Java is handled slightly the same way than native compilation. Where native compilation is a two step process, building object file from source file, then linking all together in an executable or a library, the Java build is also a two step process: for each java source file, a .class file is build, then all .class files are compressed in a .jar file.

Python being a programming platform relying first on an interpretor, the python build process is more a file packaging process. The python files are copied into the build directory tree trying to comply to what's python expects when loading libraries.

Unit test management is defined in language dedicated makefiles of the core ABS package:

• module-test.mk: C/C++ unit test handling using cppunit.
• module-junit.mk: java unit test handling using JUnit.
• module-testpython.mk: python unit test handling

Each language use its own test runner and unit test library but all should be compliant to the xUnit general principles (see R2 ). From the ABS perspective, all test procedure are, first eventually complied (C/C++/java), then run sequentially. Of course, the test target has a dependency over the main module target to ensure the software to be checked is built before running tests. The test run progression is printed on the standard output and in a file for further post-analysis. On test run completion a report file is generated using the JUnit report XML format to enable processing of results with third party tools in general and within jenkins in particular. A summary is also printed on the standard output by XSLT processing of the XML report (see xunit2txt.xml in ABS core package).

The fileset module type is the ultimate generic module, but it finally performs almost no processing, it just copy files as-is from module's src directory to the application target directory. The only specific processing is to grant execution to files comming from module's src/bin if any. Since those files destination is the application's bin directory, we choose to apply the unix general rule to store there executable files only.

Document processing feature is brought when using the doc module type. It is implemented by a the dedicated ABS-doc package. Its main components are:

• main.mk: document file processing rules
• html directory: resource for generated html documents.
• style.xhtml.xls: heml transformation to html format
• tex directory: latex templates and macros
• style.tex.xsl: heml transformation to tex format.

.....

[What is expected] Could you print the passage above on the ABS build and test process in full, word for word?

[Material]

.....

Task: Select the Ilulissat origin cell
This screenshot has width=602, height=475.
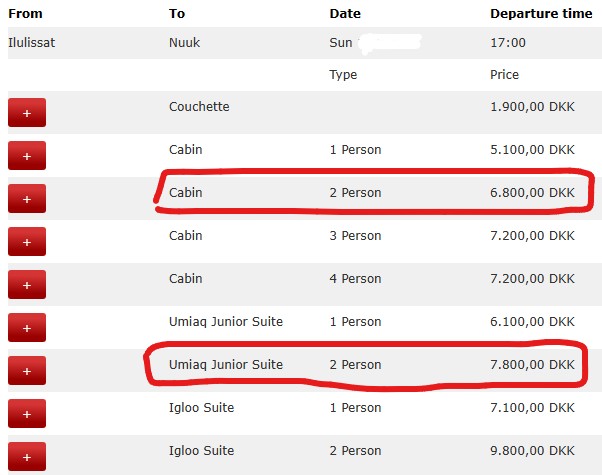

.....

[Completed task]
Java is handled slightly the same way than native compilation. Where native compilation is a two step process, building object file from source file, then linking all together in an executable or a library, the Java build is also a two step process: for each java source file, a .class file is build, then all .class files are compressed in a .jar file.

Python being a programming platform relying first on an interpretor, the python build process is more a file packaging process. The python files are copied into the build directory tree trying to comply to what's python expects when loading libraries.

Unit test management is defined in language dedicated makefiles of the core ABS package:

• module-test.mk: C/C++ unit test handling using cppunit.
• module-junit.mk: java unit test handling using JUnit.
• module-testpython.mk: python unit test handling

Each language use its own test runner and unit test library but all should be compliant to the xUnit general principles (see R2 ). From the ABS perspective, all test procedure are, first eventually complied (C/C++/java), then run sequentially. Of course, the test target has a dependency over the main module target to ensure the software to be checked is built before running tests. The test run progression is printed on the standard output and in a file for further post-analysis. On test run completion a report file is generated using the JUnit report XML format to enable processing of results with third party tools in general and within jenkins in particular. A summary is also printed on the standard output by XSLT processing of the XML report (see xunit2txt.xml in ABS core package).

The fileset module type is the ultimate generic module, but it finally performs almost no processing, it just copy files as-is from module's src directory to the application target directory. The only specific processing is to grant execution to files comming from module's src/bin if any. Since those files destination is the application's bin directory, we choose to apply the unix general rule to store there executable files only.

Document processing feature is brought when using the doc module type. It is implemented by a the dedicated ABS-doc package. Its main components are:

• main.mk: document file processing rules
• html directory: resource for generated html documents.
• style.xhtml.xls: heml transformation to html format
• tex directory: latex templates and macros
• style.tex.xsl: heml transformation to tex format.